[Records drawn from a dataset]
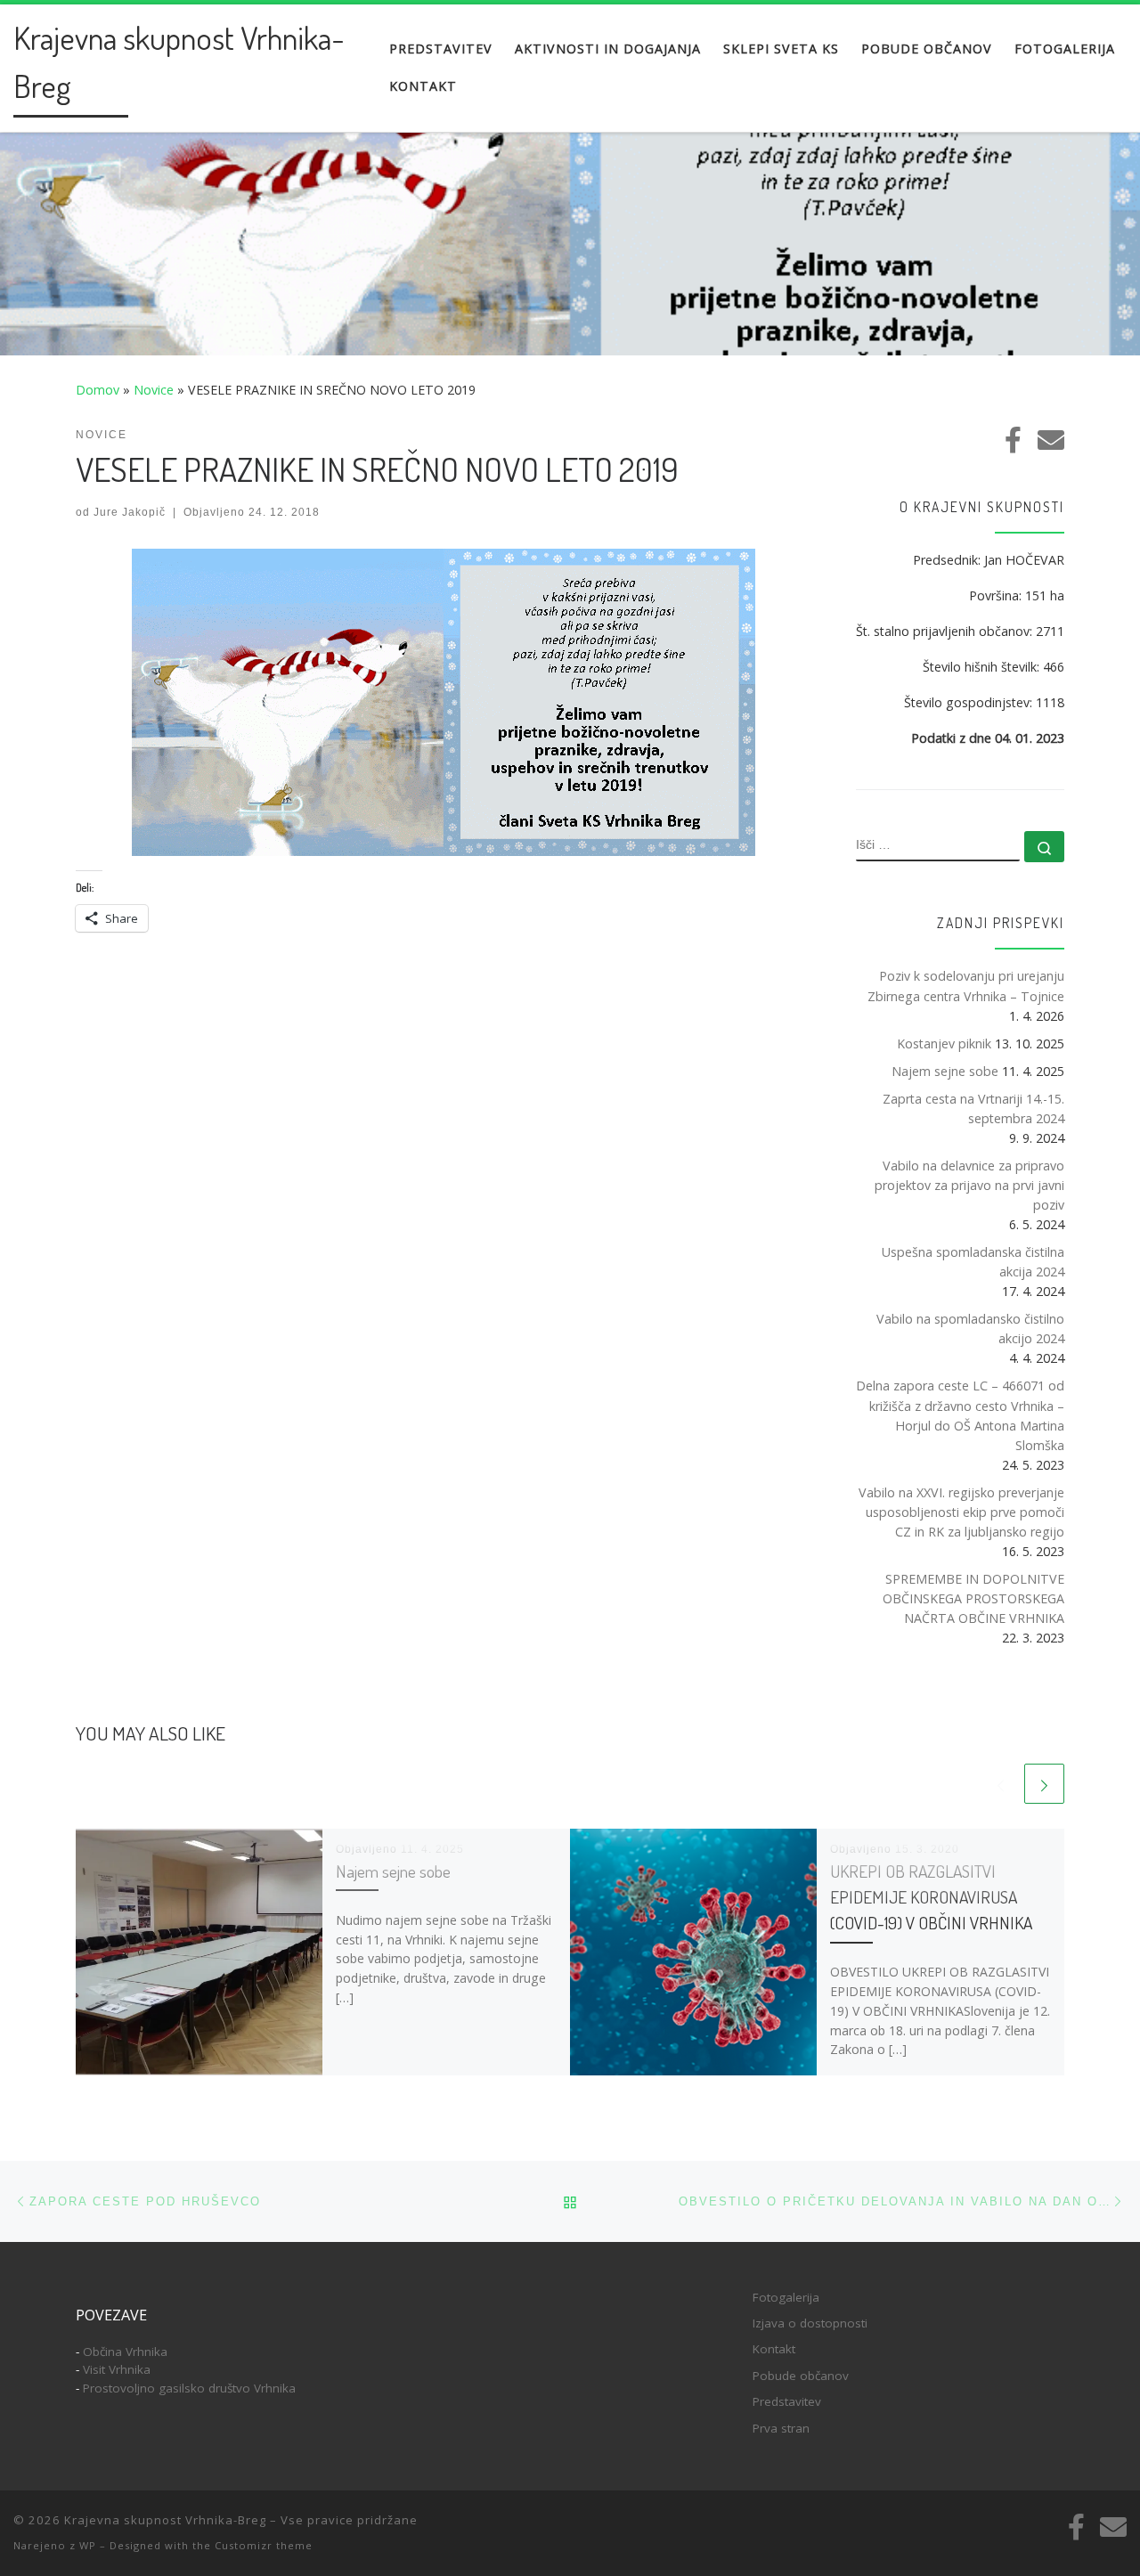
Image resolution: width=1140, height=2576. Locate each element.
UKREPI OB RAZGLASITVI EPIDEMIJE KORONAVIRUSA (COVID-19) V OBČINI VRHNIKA (931, 1897)
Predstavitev (787, 2401)
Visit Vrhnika (117, 2369)
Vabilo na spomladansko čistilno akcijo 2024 (970, 1328)
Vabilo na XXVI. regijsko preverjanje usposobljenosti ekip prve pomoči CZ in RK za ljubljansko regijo (961, 1512)
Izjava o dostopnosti (810, 2323)
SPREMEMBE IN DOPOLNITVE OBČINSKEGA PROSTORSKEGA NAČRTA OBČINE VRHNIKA (973, 1598)
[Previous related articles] (1001, 1784)
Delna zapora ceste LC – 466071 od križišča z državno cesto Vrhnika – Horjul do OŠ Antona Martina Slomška (960, 1415)
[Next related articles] (1044, 1784)
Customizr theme (264, 2545)
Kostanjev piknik (944, 1043)
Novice (154, 389)
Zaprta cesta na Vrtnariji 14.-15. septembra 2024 (973, 1108)
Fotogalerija (786, 2297)
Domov (97, 389)
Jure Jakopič (130, 512)
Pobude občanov (801, 2376)
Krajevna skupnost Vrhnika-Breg (165, 2520)
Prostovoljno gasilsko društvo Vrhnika (189, 2388)
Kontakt (774, 2349)
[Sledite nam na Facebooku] (1013, 440)
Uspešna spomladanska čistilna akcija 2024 (973, 1261)
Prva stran (781, 2428)
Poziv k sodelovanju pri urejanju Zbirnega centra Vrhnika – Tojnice (965, 985)
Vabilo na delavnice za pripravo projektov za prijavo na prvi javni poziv (969, 1185)
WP (87, 2545)
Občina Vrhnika (125, 2352)
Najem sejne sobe (393, 1871)
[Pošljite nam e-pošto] (1051, 440)
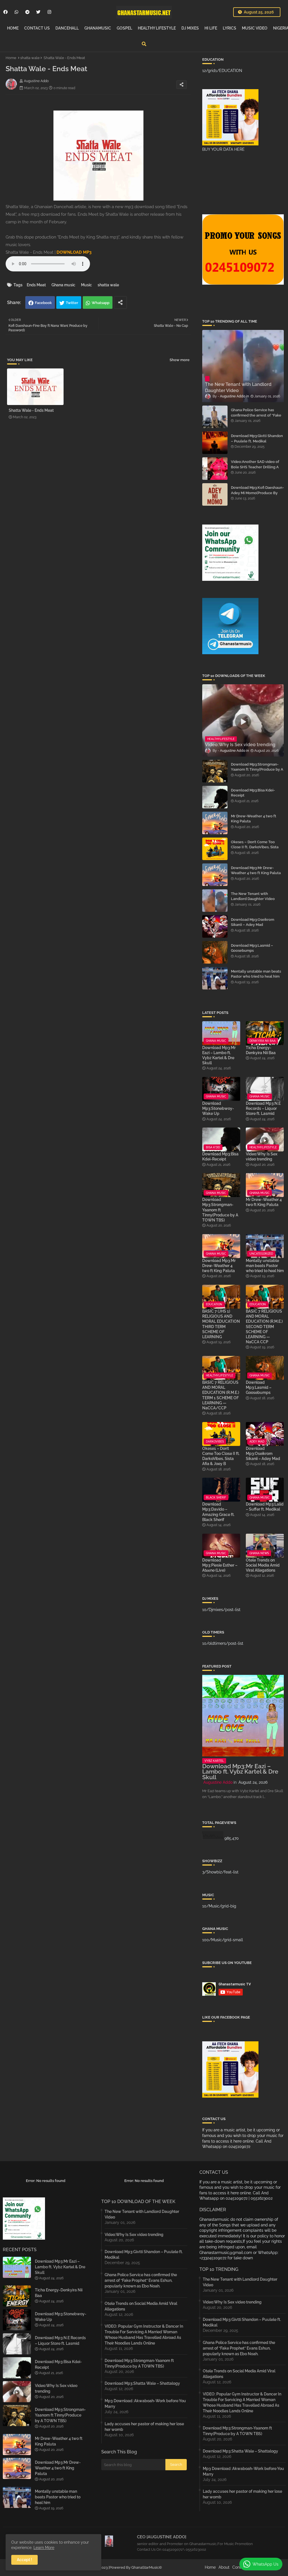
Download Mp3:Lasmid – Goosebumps (252, 948)
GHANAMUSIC (97, 28)
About (224, 2567)
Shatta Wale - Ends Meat (31, 410)
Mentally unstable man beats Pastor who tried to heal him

[THE TASK]: From the records above, copy only the lines starting with the line that holds "Vabilo na XXVI." and going on through the line that holds "Poziv k sodelovanju", exactly as written.

[SOLVED PROBLEM]:
Vabilo na XXVI. regijsko preverjanje usposobljenosti ekip prve pomoči CZ in RK za ljubljansko regijo (961, 1512)
Izjava o dostopnosti (810, 2323)
SPREMEMBE IN DOPOLNITVE OBČINSKEGA PROSTORSKEGA NAČRTA OBČINE VRHNIKA (973, 1598)
[Previous related articles] (1001, 1784)
Delna zapora ceste LC – 466071 od križišča z državno cesto Vrhnika – Horjul do OŠ Antona Martina Slomška (960, 1415)
[Next related articles] (1044, 1784)
Customizr theme (264, 2545)
Kostanjev piknik (944, 1043)
Novice (154, 389)
Zaprta cesta na Vrtnariji 14.-15. septembra 2024 (973, 1108)
Fotogalerija (786, 2297)
Domov (97, 389)
Jure Jakopič (130, 512)
Pobude občanov (801, 2376)
Krajevna skupnost Vrhnika-Breg (165, 2520)
Prostovoljno gasilsko društvo Vrhnika (189, 2388)
Kontakt (774, 2349)
[Sledite nam na Facebooku] (1013, 440)
Uspešna spomladanska čistilna akcija 2024 (973, 1261)
Prva stran (781, 2428)
Poziv k sodelovanju pri urejanju Zbirnega centra Vrhnika – Tojnice (965, 985)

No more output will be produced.